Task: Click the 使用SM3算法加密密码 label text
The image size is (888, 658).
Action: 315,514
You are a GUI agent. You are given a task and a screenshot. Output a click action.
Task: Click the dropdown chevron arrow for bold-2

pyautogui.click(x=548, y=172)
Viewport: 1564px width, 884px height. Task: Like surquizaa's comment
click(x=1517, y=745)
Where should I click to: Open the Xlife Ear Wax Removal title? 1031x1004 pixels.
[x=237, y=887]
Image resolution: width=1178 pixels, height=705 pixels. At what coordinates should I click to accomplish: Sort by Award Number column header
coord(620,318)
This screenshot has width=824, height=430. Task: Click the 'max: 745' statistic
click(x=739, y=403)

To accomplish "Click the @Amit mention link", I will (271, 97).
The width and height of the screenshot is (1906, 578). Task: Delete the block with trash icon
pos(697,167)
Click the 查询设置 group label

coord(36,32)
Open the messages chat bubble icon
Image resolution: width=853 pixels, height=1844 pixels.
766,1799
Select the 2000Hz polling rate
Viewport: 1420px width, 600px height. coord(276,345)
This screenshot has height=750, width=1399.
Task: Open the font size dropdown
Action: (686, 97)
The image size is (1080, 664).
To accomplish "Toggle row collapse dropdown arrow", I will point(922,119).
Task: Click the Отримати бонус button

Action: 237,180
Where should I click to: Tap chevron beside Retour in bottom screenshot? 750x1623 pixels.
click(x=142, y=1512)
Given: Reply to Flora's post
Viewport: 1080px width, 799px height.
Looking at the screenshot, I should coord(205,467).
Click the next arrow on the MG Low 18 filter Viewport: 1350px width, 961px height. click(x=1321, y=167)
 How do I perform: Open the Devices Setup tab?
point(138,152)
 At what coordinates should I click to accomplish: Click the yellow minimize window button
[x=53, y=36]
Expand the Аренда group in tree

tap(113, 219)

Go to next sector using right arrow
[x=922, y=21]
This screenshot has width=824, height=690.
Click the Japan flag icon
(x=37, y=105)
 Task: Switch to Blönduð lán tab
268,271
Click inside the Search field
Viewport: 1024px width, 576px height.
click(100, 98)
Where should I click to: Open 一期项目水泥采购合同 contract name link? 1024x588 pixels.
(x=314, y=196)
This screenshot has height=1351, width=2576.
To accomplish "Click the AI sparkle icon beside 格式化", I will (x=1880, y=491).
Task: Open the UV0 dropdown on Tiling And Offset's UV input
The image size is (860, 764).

+ + + + + + +

Required action:
All lines starting at the one holding "Click the next" and ending at the last line above must be output exactly, and no other line may appear.

Solution for this exercise:
Click the next arrow on the MG Low 18 filter Viewport: 1350px width, 961px height. click(x=1321, y=167)
 How do I perform: Open the Devices Setup tab?
point(138,152)
 At what coordinates should I click to accomplish: Click the yellow minimize window button
[x=53, y=36]
Expand the Аренда group in tree

tap(113, 219)

Go to next sector using right arrow
[x=922, y=21]
This screenshot has width=824, height=690.
Click the Japan flag icon
(x=37, y=105)
 Task: Switch to Blönduð lán tab
268,271
Click inside the Search field
Viewport: 1024px width, 576px height.
click(100, 98)
Where should I click to: Open 一期项目水泥采购合同 contract name link? 1024x588 pixels.
(x=314, y=196)
This screenshot has height=1351, width=2576.
To accomplish "Click the AI sparkle icon beside 格式化", I will (x=1880, y=491).
Task: Open the UV0 dropdown on Tiling And Offset's UV input
The image size is (860, 764).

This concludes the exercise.